_Check your understanding:_
**a)** In the article on tariffs and property, swap "GFC" for "global financial crisis" and give everything from "Tariff talk, falling" down to "time to come." with that change.
**b)** Answer these questions from the article on tariffs and property, one answer per line:
(i) How much has the drop wiped from Aussie super funds?
(ii) What share of the US share market do the top 10 per cent of Americans own?
(iii) By how much do many downsizers say their super has fallen over the past month?
**c)** What are all the figures given in per cent in the article on tariffs and property?

_Text excerpt:_
═══
Tariff talk, falling shares and the impact on property
- April 9, 2025
It’s been an eventful few weeks with the share market seeing dramatic falls that have matched the early Covid fear and the GFC. The drop has wiped almost $180 billion from Aussie super funds and trillions of dollars off the US share market. Trump’s tariffs have created uncertainty and the fear of a full-blown trade war is set to ensure there is volatility in equity markets for some time to come.
The large falls generated plenty of conjecture among financial commentators and economists. Treasurer Jim Chalmers also weighed in with the prediction that the RBA could cut rates by 50 basis points at the next meeting in May – a sentiment echoed around the major banks. However, many pundits predict that the RBA will have to cut rates more aggressively. Only time will tell and with such big shifts unfolding, it’s impossible to get a clear read on what may come next.
If we look to the past we can find evidence of how money markets have responded to similar circumstances, what has unfolded with interest rates and the impact on property. In Australia, property is the key asset and wealth-creating vehicle, followed by shares, while in the US, stocks are the primary vehicle. As a result, US property prices can sit idle for long periods of time and housing affordability across the broader country is a lot better than here in Australia. Interestingly, the top 10 per cent of Americans own a whopping 93 per cent of the share market. With that in mind, the falling US share market is really only impacting the uber wealthy. By contrast in Australia, if we see dramatic property price declines, this will shrink net worths and erode confidence very quickly. Our property markets are currently sitting at a record high of $11 trillion.
Let’s look at the current stock market correction, right on the edge of a bear market that’s pulling the ASX back to 2022 levels, and determine its current and future impact on the property market. We are already hearing from many downsizers that their super has fallen 20-30 per cent over the past month and this is most concerning as they plan for retirement. Higher priced properties are also feeling the impact as many buyers for such homes are exposed to the financial markets or even work in the sector. Banking and finance-related money has been a key driver behind prestige sales in Sydney over the past decade and these recent falls will put some plans on hold or even see some buyers exit the market. These are real conversations occurring in the market today and we expect them to remain until there is a clearer path revealed around the impact of tariffs and how other countries will react.
═══
_Listed entries:_
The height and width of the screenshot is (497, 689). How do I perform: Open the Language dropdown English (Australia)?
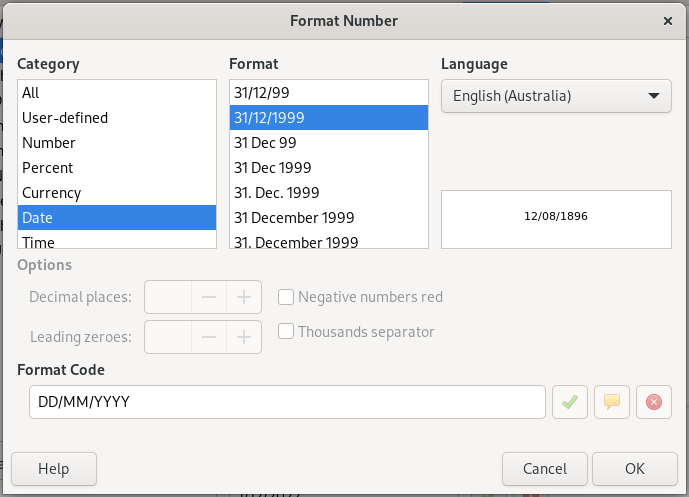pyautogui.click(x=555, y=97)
═══
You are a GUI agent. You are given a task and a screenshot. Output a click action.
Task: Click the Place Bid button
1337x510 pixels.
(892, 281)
═══
_Responses to the exercise:_
**a)**
Tariff talk, falling shares and the impact on property
- April 9, 2025
It’s been an eventful few weeks with the share market seeing dramatic falls that have matched the early Covid fear and the global financial crisis. The drop has wiped almost $180 billion from Aussie super funds and trillions of dollars off the US share market. Trump’s tariffs have created uncertainty and the fear of a full-blown trade war is set to ensure there is volatility in equity markets for some time to come.

**b)**
(i) Almost $180 billion
(ii) 93 per cent
(iii) 20-30 per cent

**c)**
10 per cent
93 per cent
20-30 per cent